EXERCISE INSTRUCTIONS: Print the lines of the data from the line containing "Viewport: 1502px width, 812px" through the end of the data, inclusive, exactly as they appear.

Data listing

-- -- --

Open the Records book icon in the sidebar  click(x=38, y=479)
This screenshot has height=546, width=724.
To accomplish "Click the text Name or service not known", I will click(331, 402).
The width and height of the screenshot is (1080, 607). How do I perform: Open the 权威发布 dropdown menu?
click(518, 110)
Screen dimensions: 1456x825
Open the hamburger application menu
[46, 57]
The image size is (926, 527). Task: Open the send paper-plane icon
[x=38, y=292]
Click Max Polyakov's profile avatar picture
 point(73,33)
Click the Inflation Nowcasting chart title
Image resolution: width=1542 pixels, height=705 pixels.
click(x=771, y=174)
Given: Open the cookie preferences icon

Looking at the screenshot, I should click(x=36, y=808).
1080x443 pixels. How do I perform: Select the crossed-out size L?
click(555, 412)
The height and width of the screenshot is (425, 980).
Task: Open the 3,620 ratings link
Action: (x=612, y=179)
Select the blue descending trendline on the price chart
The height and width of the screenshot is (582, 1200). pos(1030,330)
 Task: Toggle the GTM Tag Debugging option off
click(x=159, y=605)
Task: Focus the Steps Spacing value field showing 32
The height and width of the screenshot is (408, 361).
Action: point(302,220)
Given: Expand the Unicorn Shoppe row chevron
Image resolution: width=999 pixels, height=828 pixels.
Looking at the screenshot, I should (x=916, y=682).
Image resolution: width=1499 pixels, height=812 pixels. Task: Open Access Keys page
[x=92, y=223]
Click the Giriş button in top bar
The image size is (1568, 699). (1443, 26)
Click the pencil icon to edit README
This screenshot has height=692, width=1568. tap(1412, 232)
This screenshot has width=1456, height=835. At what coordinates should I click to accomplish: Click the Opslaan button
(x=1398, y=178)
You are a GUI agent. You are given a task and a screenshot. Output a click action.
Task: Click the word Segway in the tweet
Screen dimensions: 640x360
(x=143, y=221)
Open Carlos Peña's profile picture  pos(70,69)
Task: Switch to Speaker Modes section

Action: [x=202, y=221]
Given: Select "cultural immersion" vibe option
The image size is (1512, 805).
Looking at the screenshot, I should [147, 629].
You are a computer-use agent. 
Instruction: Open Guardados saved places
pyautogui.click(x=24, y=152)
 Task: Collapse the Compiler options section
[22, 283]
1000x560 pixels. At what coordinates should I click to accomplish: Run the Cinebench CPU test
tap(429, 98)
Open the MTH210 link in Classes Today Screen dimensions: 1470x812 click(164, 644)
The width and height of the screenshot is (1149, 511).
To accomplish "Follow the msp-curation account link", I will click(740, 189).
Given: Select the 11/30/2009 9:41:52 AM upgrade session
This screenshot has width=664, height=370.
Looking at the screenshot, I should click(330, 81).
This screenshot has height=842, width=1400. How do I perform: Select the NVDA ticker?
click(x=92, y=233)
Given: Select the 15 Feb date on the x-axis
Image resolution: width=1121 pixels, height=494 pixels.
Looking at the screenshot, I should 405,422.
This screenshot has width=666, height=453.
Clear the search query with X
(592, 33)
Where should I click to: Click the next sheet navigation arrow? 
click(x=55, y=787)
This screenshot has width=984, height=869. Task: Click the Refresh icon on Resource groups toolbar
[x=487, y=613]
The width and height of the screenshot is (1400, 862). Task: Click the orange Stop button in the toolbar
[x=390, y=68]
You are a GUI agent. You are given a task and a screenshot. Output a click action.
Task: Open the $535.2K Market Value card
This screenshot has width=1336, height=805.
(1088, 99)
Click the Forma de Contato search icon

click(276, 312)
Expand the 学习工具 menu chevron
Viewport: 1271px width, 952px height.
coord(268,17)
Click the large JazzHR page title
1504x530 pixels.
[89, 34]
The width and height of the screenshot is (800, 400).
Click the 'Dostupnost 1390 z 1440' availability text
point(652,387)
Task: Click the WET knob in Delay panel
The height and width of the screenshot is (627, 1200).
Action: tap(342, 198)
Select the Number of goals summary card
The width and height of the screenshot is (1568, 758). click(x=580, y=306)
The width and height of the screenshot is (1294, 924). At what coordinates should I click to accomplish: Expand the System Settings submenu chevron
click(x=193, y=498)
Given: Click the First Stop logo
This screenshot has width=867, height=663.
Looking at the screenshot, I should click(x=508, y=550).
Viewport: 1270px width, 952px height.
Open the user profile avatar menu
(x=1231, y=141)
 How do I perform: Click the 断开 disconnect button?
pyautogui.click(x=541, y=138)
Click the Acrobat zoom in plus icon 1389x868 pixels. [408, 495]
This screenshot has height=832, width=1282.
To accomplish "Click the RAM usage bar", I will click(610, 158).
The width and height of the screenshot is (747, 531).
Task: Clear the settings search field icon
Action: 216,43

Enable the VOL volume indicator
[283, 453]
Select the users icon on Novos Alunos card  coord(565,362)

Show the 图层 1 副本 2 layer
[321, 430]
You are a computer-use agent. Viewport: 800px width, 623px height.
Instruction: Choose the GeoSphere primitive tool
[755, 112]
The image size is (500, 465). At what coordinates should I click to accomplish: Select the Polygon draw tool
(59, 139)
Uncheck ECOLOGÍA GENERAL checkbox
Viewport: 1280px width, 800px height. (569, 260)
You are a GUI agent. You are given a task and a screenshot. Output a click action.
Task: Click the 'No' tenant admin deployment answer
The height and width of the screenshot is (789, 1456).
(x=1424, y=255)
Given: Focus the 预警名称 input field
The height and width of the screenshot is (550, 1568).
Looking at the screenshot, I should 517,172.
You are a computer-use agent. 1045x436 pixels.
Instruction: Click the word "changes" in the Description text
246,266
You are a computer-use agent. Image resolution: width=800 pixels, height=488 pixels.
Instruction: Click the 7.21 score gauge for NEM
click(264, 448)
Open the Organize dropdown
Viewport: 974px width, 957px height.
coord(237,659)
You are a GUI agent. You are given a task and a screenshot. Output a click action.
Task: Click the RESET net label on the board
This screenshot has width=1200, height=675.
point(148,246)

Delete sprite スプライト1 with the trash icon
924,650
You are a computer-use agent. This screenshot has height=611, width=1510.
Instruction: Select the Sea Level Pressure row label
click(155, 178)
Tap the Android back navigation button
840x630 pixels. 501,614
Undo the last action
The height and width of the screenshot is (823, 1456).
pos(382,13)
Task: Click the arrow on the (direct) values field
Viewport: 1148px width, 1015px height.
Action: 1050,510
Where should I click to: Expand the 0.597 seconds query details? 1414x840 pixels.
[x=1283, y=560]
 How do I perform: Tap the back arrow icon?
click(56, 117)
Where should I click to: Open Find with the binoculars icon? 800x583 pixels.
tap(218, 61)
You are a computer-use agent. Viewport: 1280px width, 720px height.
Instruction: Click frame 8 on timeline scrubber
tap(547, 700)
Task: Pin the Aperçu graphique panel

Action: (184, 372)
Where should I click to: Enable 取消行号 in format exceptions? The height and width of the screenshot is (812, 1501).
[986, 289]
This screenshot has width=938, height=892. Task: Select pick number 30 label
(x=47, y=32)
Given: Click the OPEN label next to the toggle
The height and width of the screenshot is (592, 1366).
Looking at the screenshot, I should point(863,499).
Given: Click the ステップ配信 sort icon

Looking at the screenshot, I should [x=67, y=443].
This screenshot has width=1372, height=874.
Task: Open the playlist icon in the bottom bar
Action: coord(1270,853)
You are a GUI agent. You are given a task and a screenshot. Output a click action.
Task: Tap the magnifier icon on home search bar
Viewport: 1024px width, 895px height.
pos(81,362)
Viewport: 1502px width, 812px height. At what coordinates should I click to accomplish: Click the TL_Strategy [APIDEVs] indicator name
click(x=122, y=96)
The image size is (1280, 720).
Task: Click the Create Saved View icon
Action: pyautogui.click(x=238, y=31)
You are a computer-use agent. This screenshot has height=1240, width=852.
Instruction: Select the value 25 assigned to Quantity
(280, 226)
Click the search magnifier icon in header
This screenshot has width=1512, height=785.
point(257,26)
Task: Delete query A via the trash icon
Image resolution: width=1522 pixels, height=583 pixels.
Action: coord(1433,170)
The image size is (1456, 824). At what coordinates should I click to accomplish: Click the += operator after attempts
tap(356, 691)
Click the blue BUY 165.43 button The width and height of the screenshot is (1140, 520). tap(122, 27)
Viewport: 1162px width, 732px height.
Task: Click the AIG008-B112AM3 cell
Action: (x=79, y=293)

-- -- --

EXERCISE SOLUTION:
Viewport: 1502px width, 812px height. At what coordinates should I click to accomplish: Click the TL_Strategy [APIDEVs] indicator name
click(x=122, y=96)
The image size is (1280, 720).
Task: Click the Create Saved View icon
Action: pyautogui.click(x=238, y=31)
You are a computer-use agent. This screenshot has height=1240, width=852.
Instruction: Select the value 25 assigned to Quantity
(280, 226)
Click the search magnifier icon in header
This screenshot has width=1512, height=785.
point(257,26)
Task: Delete query A via the trash icon
Image resolution: width=1522 pixels, height=583 pixels.
Action: coord(1433,170)
The image size is (1456, 824). At what coordinates should I click to accomplish: Click the += operator after attempts
tap(356, 691)
Click the blue BUY 165.43 button The width and height of the screenshot is (1140, 520). tap(122, 27)
Viewport: 1162px width, 732px height.
Task: Click the AIG008-B112AM3 cell
Action: (x=79, y=293)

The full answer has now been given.